MAPs placement throughout the NHS is causing safety concerns and workload issues, survey finds
12th May 2024 15:44 - Health
MAPs placement throughout the NHS is causing safety concerns and workload issues: A recent survey has found that the inappropriate deployment of medical associate professionals (MAPs) within the NHS has caused doctors’ workloads to increase, rather than decrease. The report from the British Medical Association (BMA) also concluded that poorly used or misplaced MAPs can have a negative impact on patient care.
The BMA conducted this association survey, involving more than 18,000 doctors, to investigate concerns over the increased employment of MAPS across the NHS. Only 21% of respondents stated that the presence of added MAPs had reduced their workload, compared to over half (55%) who stated that the employment of more physician associates (PAs) and anaesthesia associates (AAs) had actually increased their working load.
The research from the BMA also raised concerns over NHS patients’ safety. Ninety per cent of doctors working in primary care believed the way in which PAs were being assigned in the NHS was a risk to patient safety, with over 8 in 10 (82%) believing PAs were often working beyond their capabilities. And concerns weren’t just limited to primary care doctors, with 86% of secondary care doctors also stating that the way PAs and AAs are currently positioned in the NHS was ‘sometimes’ or ‘always’ a risk to the safety of patients.
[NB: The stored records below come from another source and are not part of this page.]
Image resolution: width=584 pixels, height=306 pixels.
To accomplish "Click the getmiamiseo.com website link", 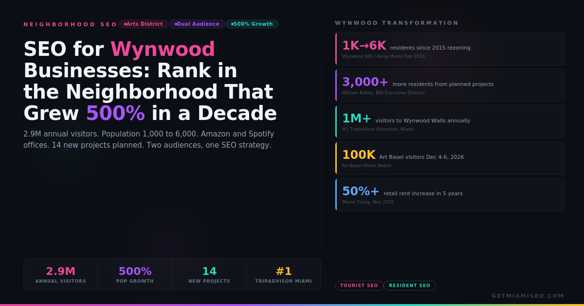I will coord(528,296).
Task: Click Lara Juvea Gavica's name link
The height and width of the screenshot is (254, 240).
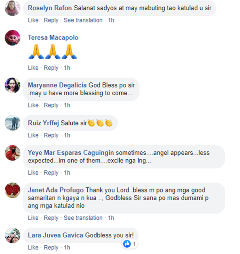Action: coord(55,235)
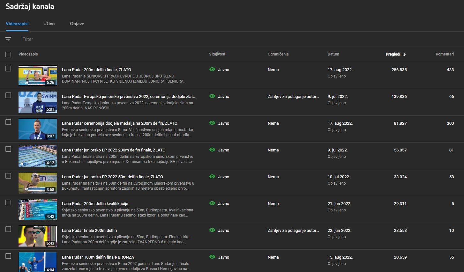Tick the select-all checkbox in the header
464x272 pixels.
[8, 55]
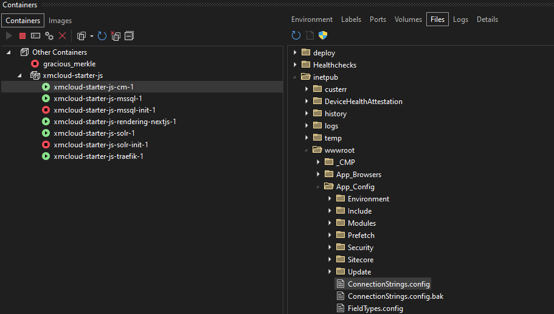Click Collapse All icon in containers toolbar

click(129, 36)
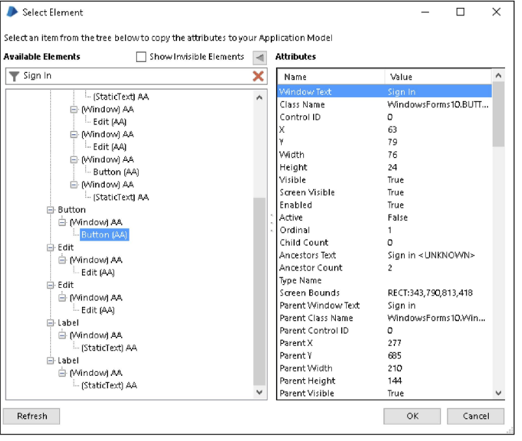
Task: Collapse the top-level Button tree node
Action: tap(51, 210)
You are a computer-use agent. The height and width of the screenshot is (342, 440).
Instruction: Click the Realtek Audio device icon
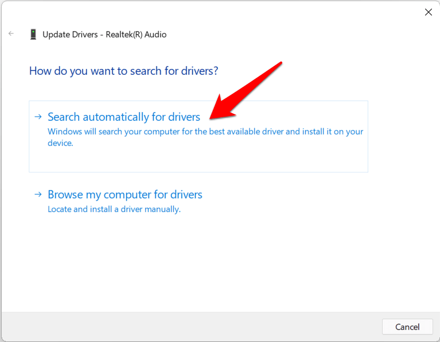coord(33,34)
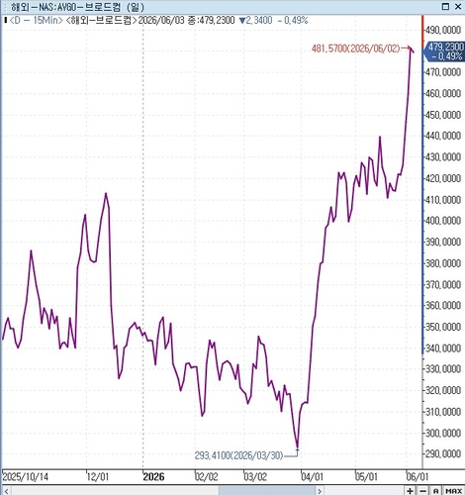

Following the findings from the report, the BMA is now calling for an “immediate pause” in recruitment until concerns with the regulation and supervision of PAs and AAs are addressed by the Government.
Speaking of this recent research BMA council chair, Phil Banfield, said: “The Government and NHSE should be [instead] ensuring that PAs return to their original purpose of supporting, not replacing doctors, so that doctors can get on with utilising the diagnostic and treatment skills they have spent so long at medical school gaining their expertise in. Their scope should be strictly defined and, to ensure patients are not confused, the title returned to the more accurate “physician assistant” – then they can play their valuable role in supporting the delivery of NHS care safely.”